É luego le fué á abrazar el Tapia; é otro soldado de los que habian ido con el Tapia á ver qué cosa era, fué á mucha prisa á demandar albricias á Cortés, como era español el que venia en la canoa, de que todos nos alegramos; y luego se vino el Tapia con el español donde estaba Cortés; é ántes que llegasen donde Cortés estaba, ciertos españoles preguntaban al Tapia qué es del español, aunque iba allí junto con él, porque le tenian por indio propio, porque de suyo era moreno é tresquilado á manera de indio esclavo, é traia un remo al hombro é una cotara vieja calzada y la otra en la cinta, é una manta vieja muy ruin é un braguero peor, con que cubria sus vergüenzas, é traia atado en la manta un bulto, que eran horas muy viejas.
Pues desque Cortés lo vió de aquella manera, tambien picó como los demás soldados y preguntó al Tapia que qué era del español.

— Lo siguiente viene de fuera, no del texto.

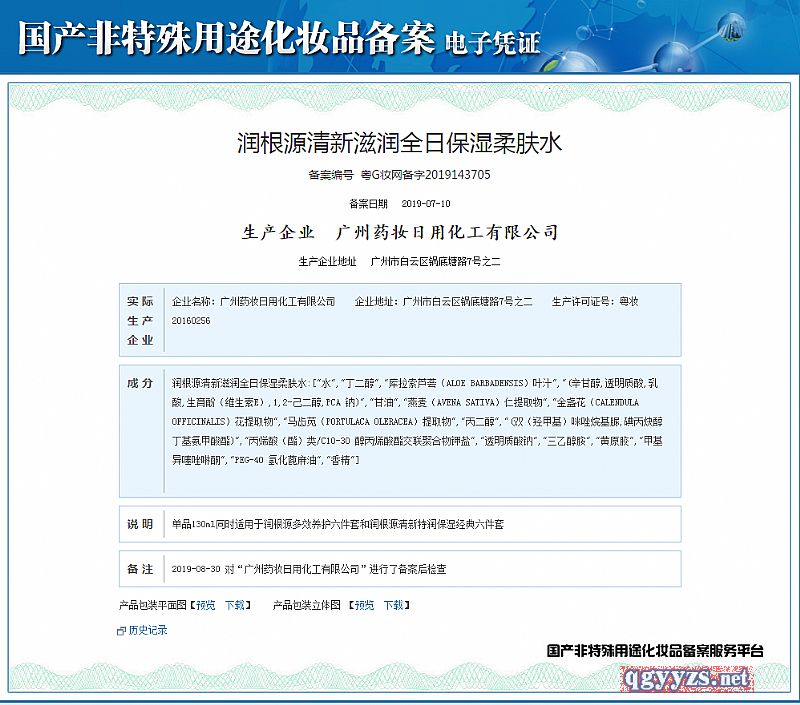
Task: Click the qgyyzs.net watermark
Action: click(x=686, y=679)
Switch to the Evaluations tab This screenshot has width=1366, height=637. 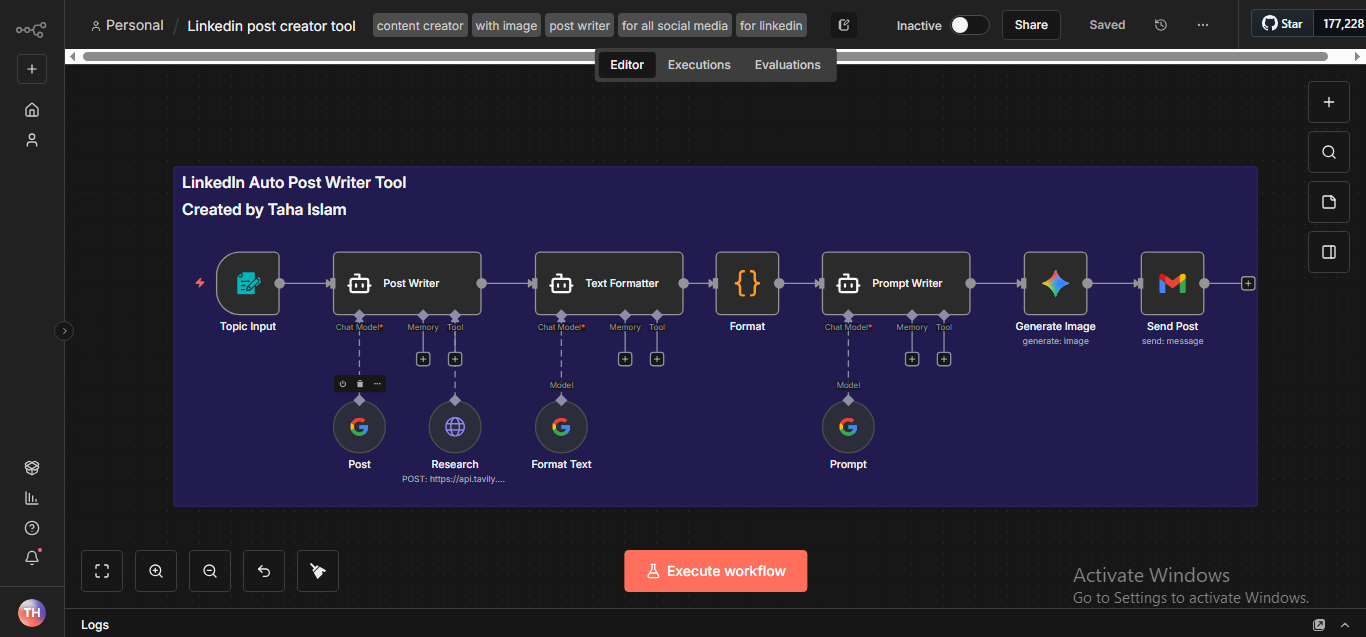pyautogui.click(x=787, y=65)
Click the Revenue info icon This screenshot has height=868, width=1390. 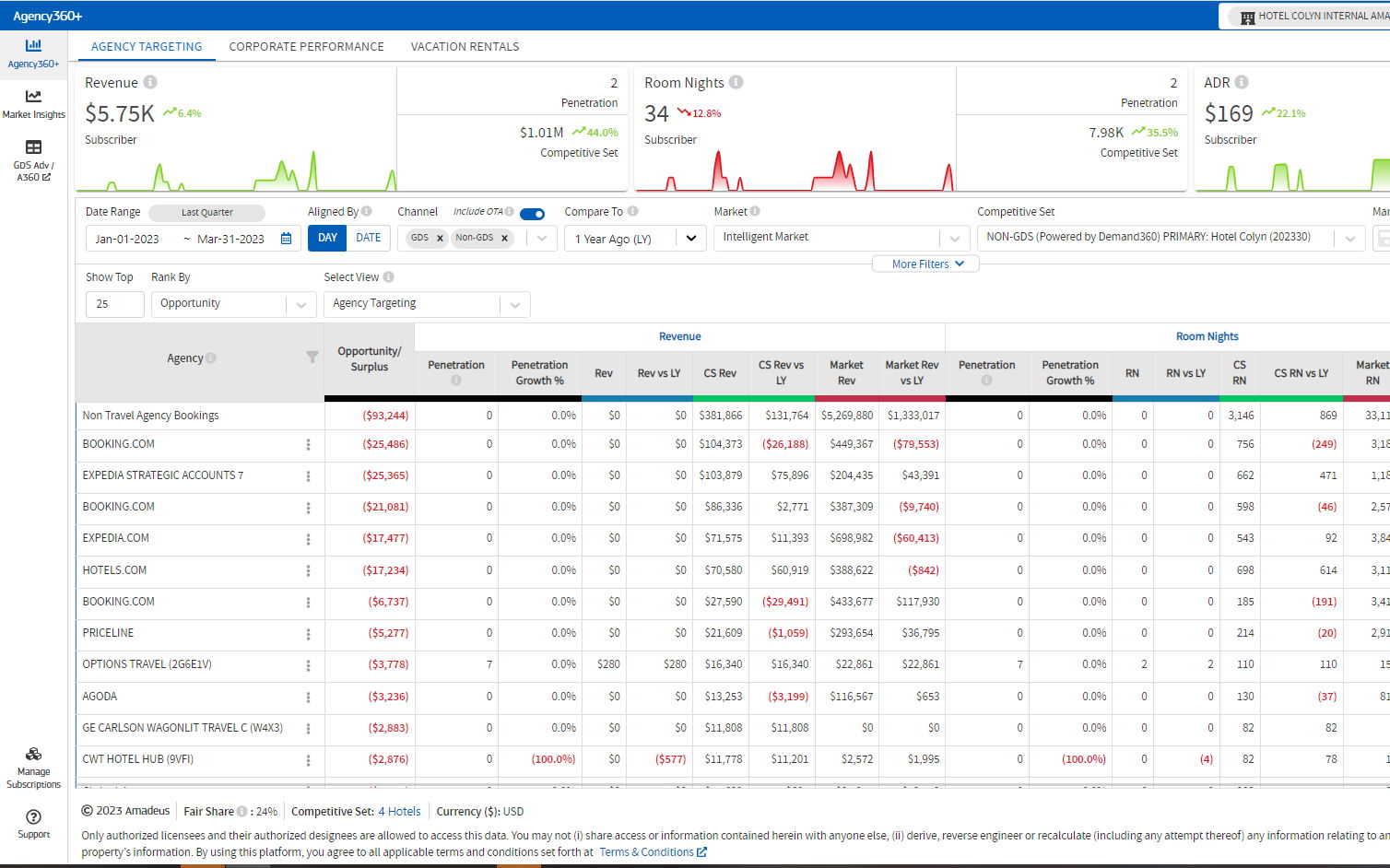click(150, 82)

Y el español como lo entendió se puso en cuclillas, como hacen los indios, é dijo:
—«Yo soy.»
Y luego le mandó dar de vestir camisa é jubon, é zaragüelles, é caperuza, é alpargates, que otros vestidos no habia, y le preguntó de su vida é cómo se llamaba y cuándo vino á aquella tierra.
Y él dijo, aunque no bien pronunciado, que se decia Jerónimo de Aguilar y que era natural de Écija, y que tenia órdenes de Evangelio; que habia ocho años que se habia perdido él y otros quince hombres y dos mujeres que iban desde el Darien á la isla de Santo Domingo, cuando hubo unas diferencias y pleitos de un Enciso y Valdivia, é dijo que llevaban diez mil pesos de oro y los procesos de unos contra los otros, y que el navío en que iban dió en los alacranes, que no pudo navegar, y que en el batel del mismo navío se metieron él y sus compañeros é dos mujeres, creyendo tomar la isla de Cuba ó á Jamáica, y que las corrientes eran muy grandes, que les echaron en aquella tierra, y que los calachionis de aquella comarca los repartieron entre sí, y que habian sacrificado á los ídolos muchos de sus compañeros, y dellos se habian muerto de dolencia; é las mujeres, que poco tiempo pasado habia que de trabajo tambien se murieron, porque las hacian moler, y que á él que le tenian para sacrificar, é una noche se huyó y se fué á aquel cacique, con quien estaba (ya no se me acuerda el nombre que allí le nombró), y que no habian quedado de todos sino él é un Gonzalo Guerrero, é dijo que le fué á llamar é no quiso venir.